Demon, on the surface, takes the template of many yakuza movies – essentially a fragmenting gang war that splinters off into uncontrollable violence. Under the surface, though, we have bubbling of a deeper plot: the aging Mr. Muto leads a shambling three person group (including Seiji, played by Riki Takeuchi, our ‘demon’) that is part of a larger yakuza family.  When Muto’s underachievements come to light, the family demands that Muto show his worth by assassinating a high-ranking rival family figure. Seiji knows that the task is essentially a death sentence for his boss – whom he views very much as a father figure – and so arranges it such that Mr.
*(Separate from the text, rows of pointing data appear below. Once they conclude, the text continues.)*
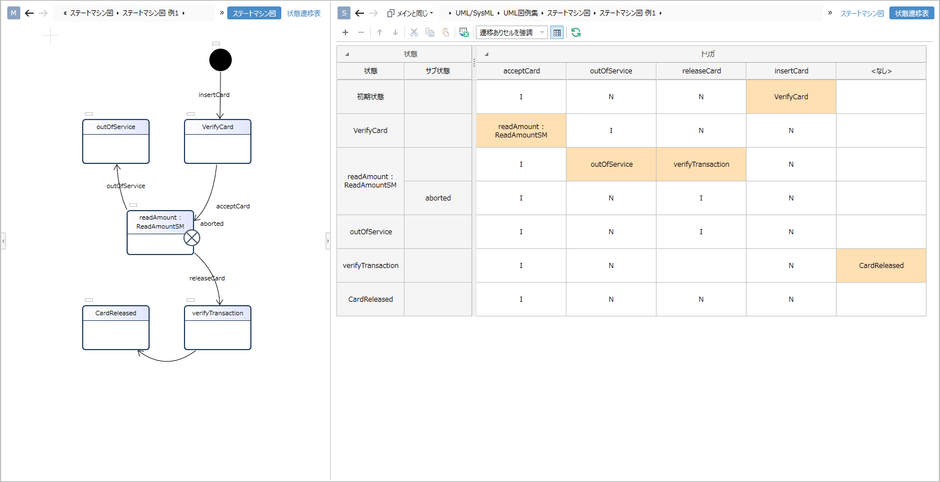Switch to ステートマシン図 tab in the right pane

click(x=861, y=13)
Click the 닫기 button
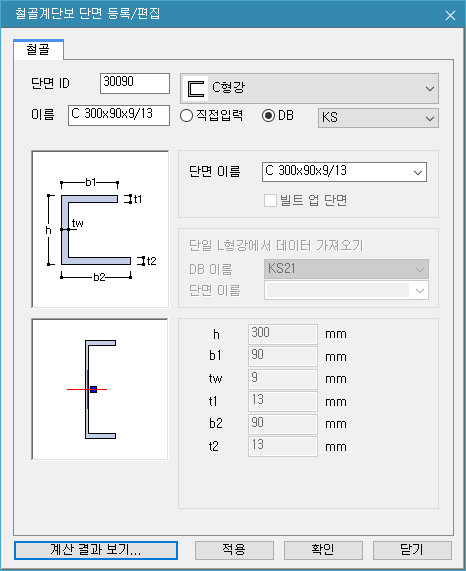Image resolution: width=466 pixels, height=571 pixels. [x=412, y=550]
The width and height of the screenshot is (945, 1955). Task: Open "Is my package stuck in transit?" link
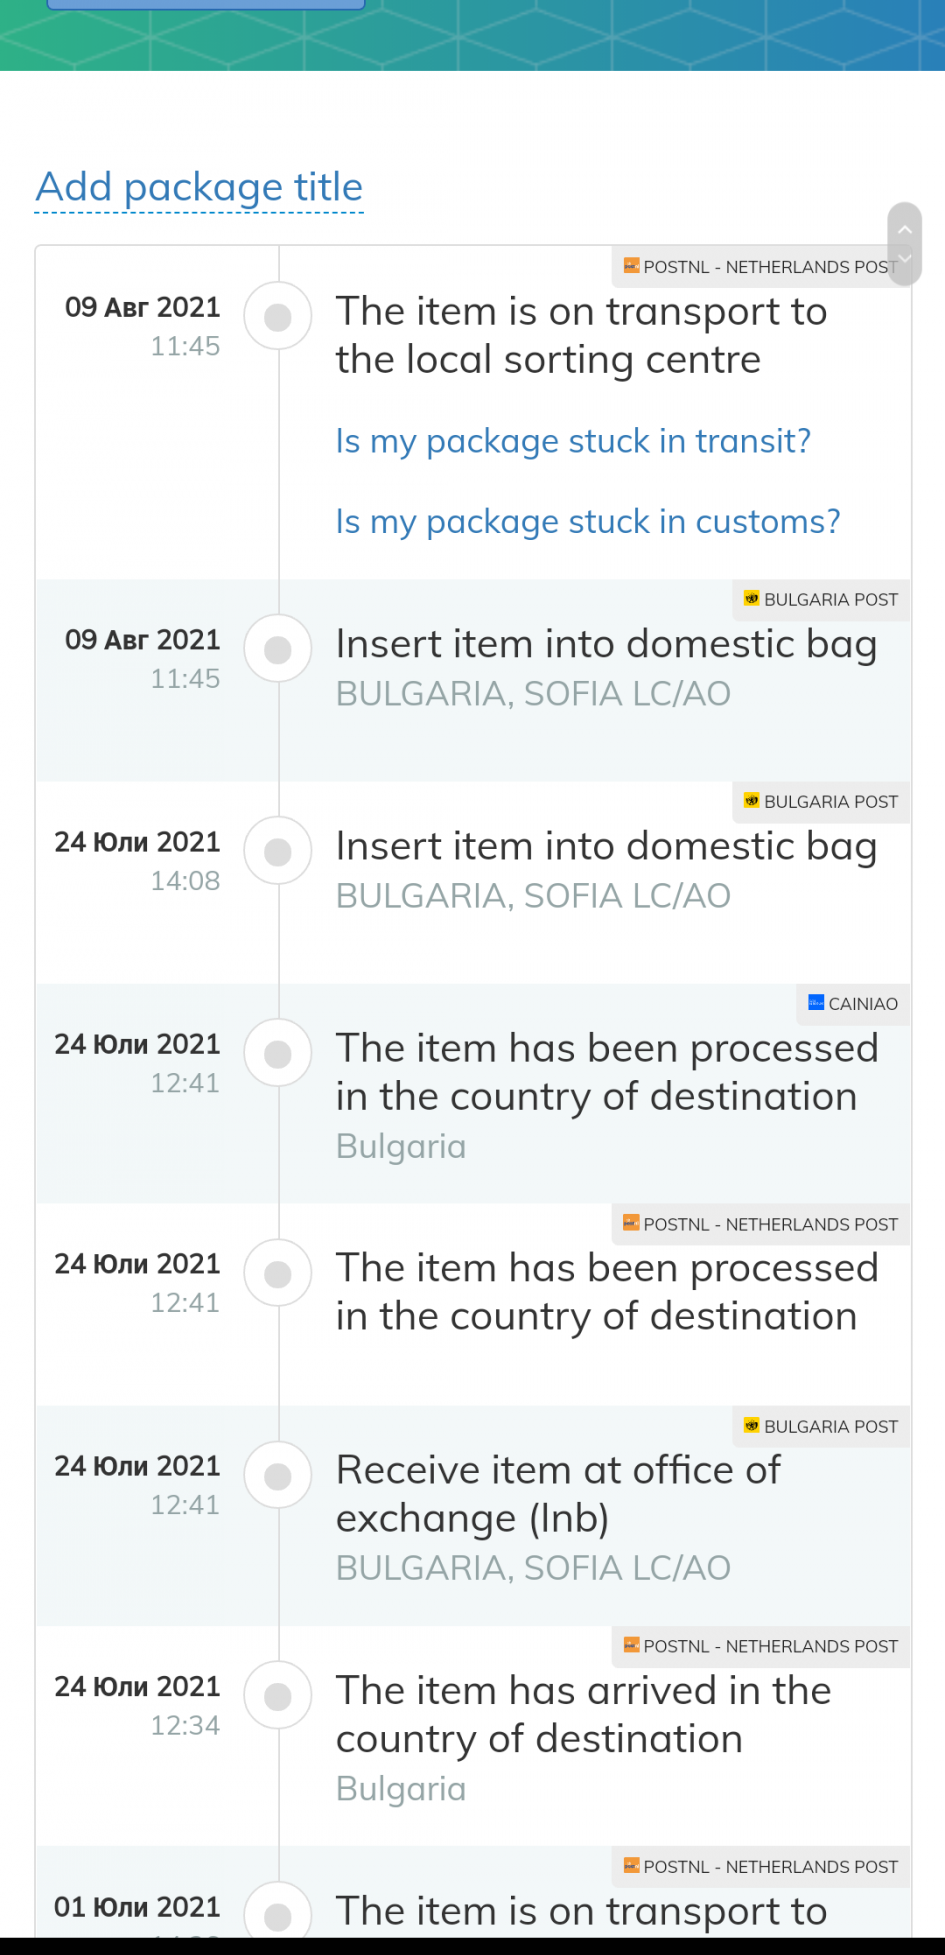point(573,441)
Muto may perhaps focus on living his life while Seiji, and his clan brother Yoshi (Yûta Sone) may give the finger to their yakuza family and go on a rampage of destruction.

It’s not been unusual, throughout Miike’s many crime flicks, for the director to subvert the genre in interesting ways to insert his own themes of legacy, and family, and cross-culturalism.  That’s certainly here, in ways that I’ll touch on.  But I would say that you can often get a sense of the tone of his films early on – whether it will be something more bombastic or more serene; brutal or contemplative – and while that’s also true of Yakuza Demon, the extra layer here is that this was potentially Miike’s last flick of this nature, as the V-Cinema market in which he’d made his name was in flux at the time, so there’s this interesting blending of the kind of chaos that fueled DOA with an overridnig somberness as the movie crumbles in on itself.  It’s a tragedy; it’s one of Miike’s saddest films, to me, interestingly parading through the tropes of the genre while sporting a frown.

There’s the cast of Miike / genre recognizables – Takeuchi, of course, but also Renji Ishibashi and Kenichi Endo – and yet, they’re not employed in their usual fashion.  Takeuchi actually gets to employ some acting (okay, stoically, but he’s not just a representative of fury, here), and is wholly prevented from making his characteristic sneer throughout; Ishibashi and Endo are also both very straightlaced, playing the yakuza elders they generally do but without eccentricity; without any of the sexual deviancy that always exists in a Miike movie.  The clan discussions are shot close and cropped; heads cut off by the framing such that you can rarely tell who’s speaking.  One boss is in jail and never seen; others’ actions are only really shown when separated from their ‘job,’ appearing human and sort of silly outside the ‘seriousness’ of the yakuza, and yet, again, literally faceless when all suited up.  The action happens with the suddenness and brilliantly upfront camerawork Miike has often employed for such things, but it’s edited such that we often cut away during peak moments; flash to peaceful memories during deaths.  We, the viewers, get the rush of the scene without being allowed to ‘revel’ in the bloodshed.  Conversations throughout hammer home the duality of family and the destructive force of it; the comfort of habits and the need to break free of them – and yet, the danger of doing so.  This is a contemplation on yakuza, on yakuza movies, and then on Miike’s career as well, taking steps soon after Yakuza Demon to bigger and bigger films.

Watched on the back of a sequence of more (relatively) direct Miike movies, I understand why this one didn’t work for me the first time.  It’s almost a bait and switch – a revenge plot with an entirely muted tone.  But a few degrees separated from expectations of the genre or of the director, and it’s a brilliant use of the genre to explore it, and ranks up there with Miike’s most masterful applications of his themes and style.